Build a Hadoop source code learning Environment

Last Update:2014-12-16 Source: Internet

Author: User

Developer on Alibaba Coud: Build your first app with APIs, SDKs, and tutorials on the Alibaba Cloud. Read more ＞

Hadoop file directory Related

The previous article put Hadoop as a simple primer, download the source code, wrote HelloWorld, briefly analyzed its programming essentials, and then made a more complex example. Next look at its source code, the study of how to achieve.

Research the source, then we will first look at the overall Hadoop-0.20.2 directory:

This is the content in the directory list just after the code is finished

Catalog/File	Description
Bin	Below is the executable sh named, all operations are here
Conf	directory where the configuration files are located
Ivy	Apache Ivy is dedicated to managing the project's jar dependencies, which is the main directory of Ivy
Lib	Referenced library file directory, which stores the jar package used
Src	This is the main source.
Build.xml	The configuration file used for compiling.

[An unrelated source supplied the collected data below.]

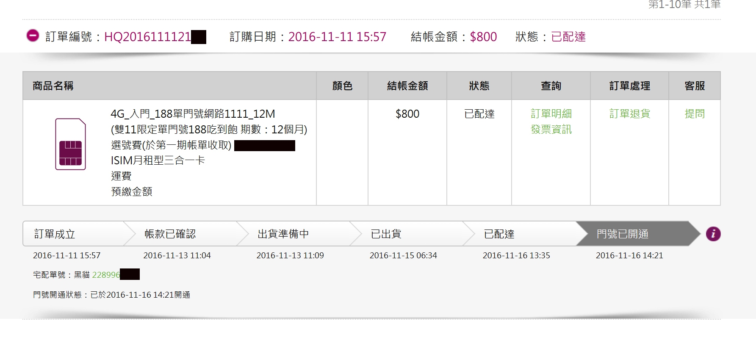Click the 訂單處理 column header
Viewport: 756px width, 340px height.
629,86
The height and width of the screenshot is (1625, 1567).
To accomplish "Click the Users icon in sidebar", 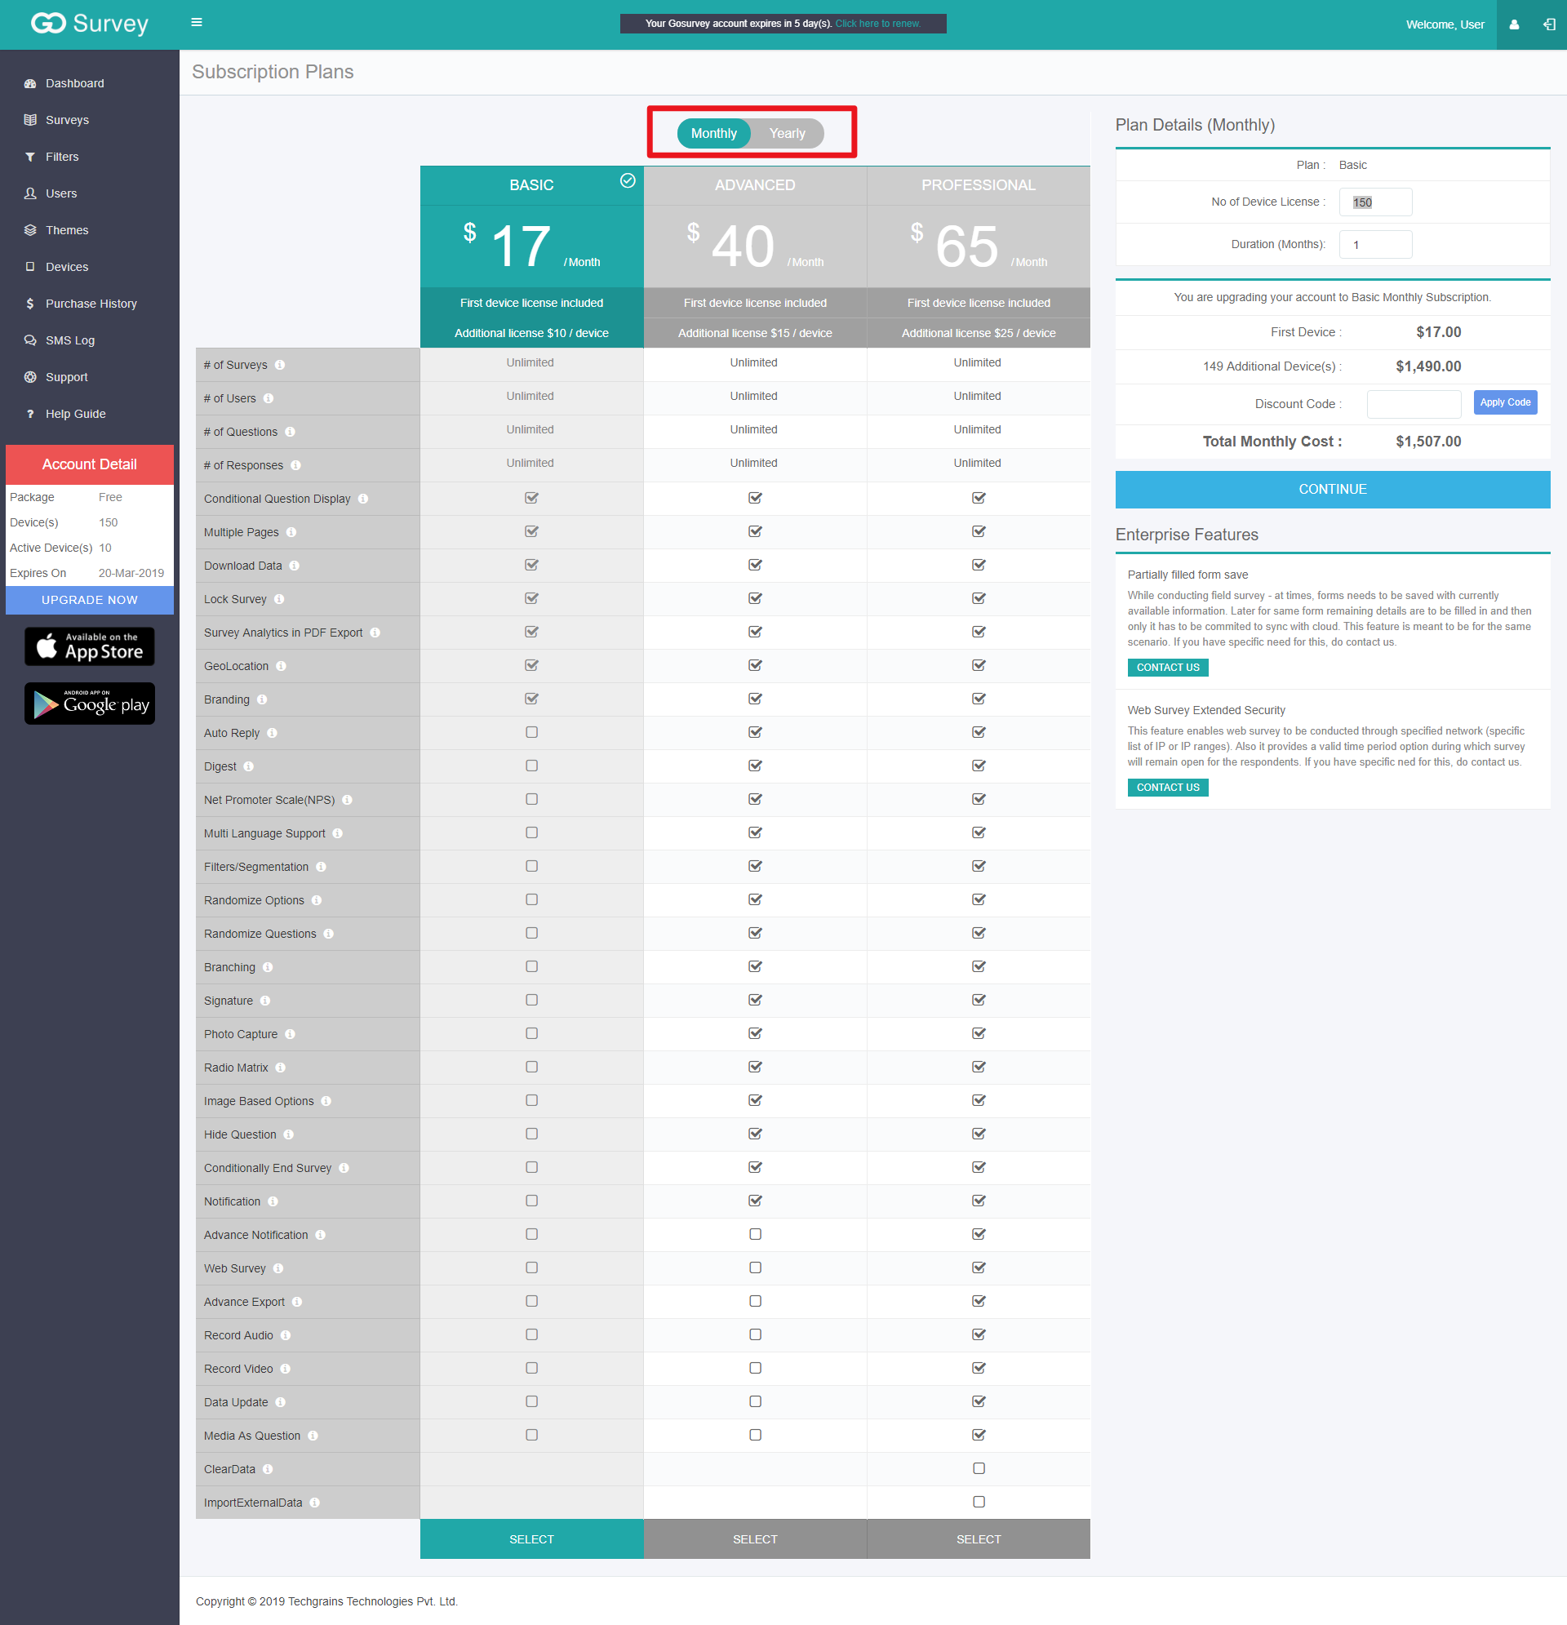I will click(x=29, y=192).
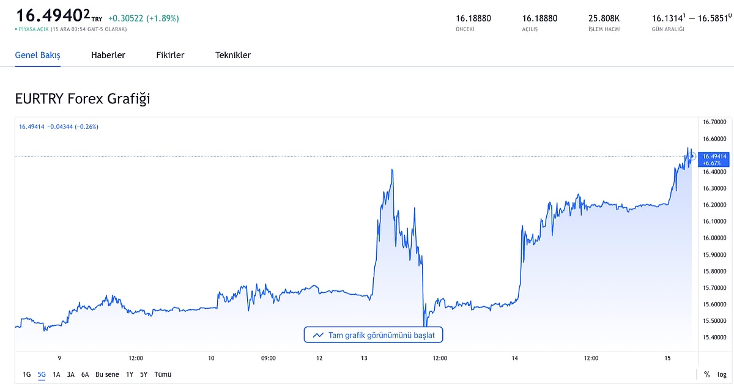Open the Genel Bakış tab
734x384 pixels.
[x=37, y=55]
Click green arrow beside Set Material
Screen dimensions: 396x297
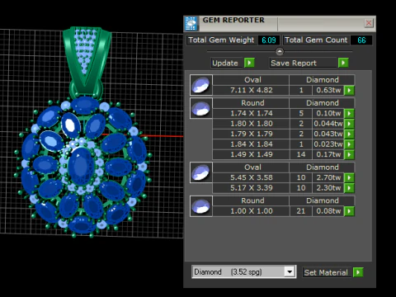tap(358, 272)
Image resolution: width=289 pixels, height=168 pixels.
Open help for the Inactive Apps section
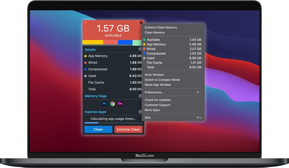coord(140,112)
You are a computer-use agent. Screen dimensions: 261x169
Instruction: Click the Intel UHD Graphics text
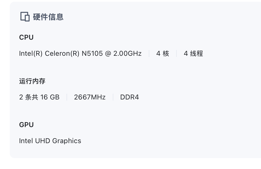(x=50, y=141)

We're compiling with Ant.
CHANGES.txt	Text file that records the change history of this version
Ivy.xml	Ivy's configuration file
LICENSE.txt	Document This document
NOTICE.txt	A text file that records the place to be noticed
README.txt	Description file.

Into the SRC directory, you can see the contents as shown:

Build a learning environment for Hadoop source

To create a common Java project:

Click Next, enter the project name: Hadoopsrcstudy, and then next

Then all defaults to the next, then finish finishes:

Next, add the source code, open the SRC folder under Hadoop, and copy the core,hdfs,marped three directories into the project. (first select the three folders Ctrl + C, then go back to Eclipse, select the Hadoopsrcstudy project, and then press CTRL + V directly)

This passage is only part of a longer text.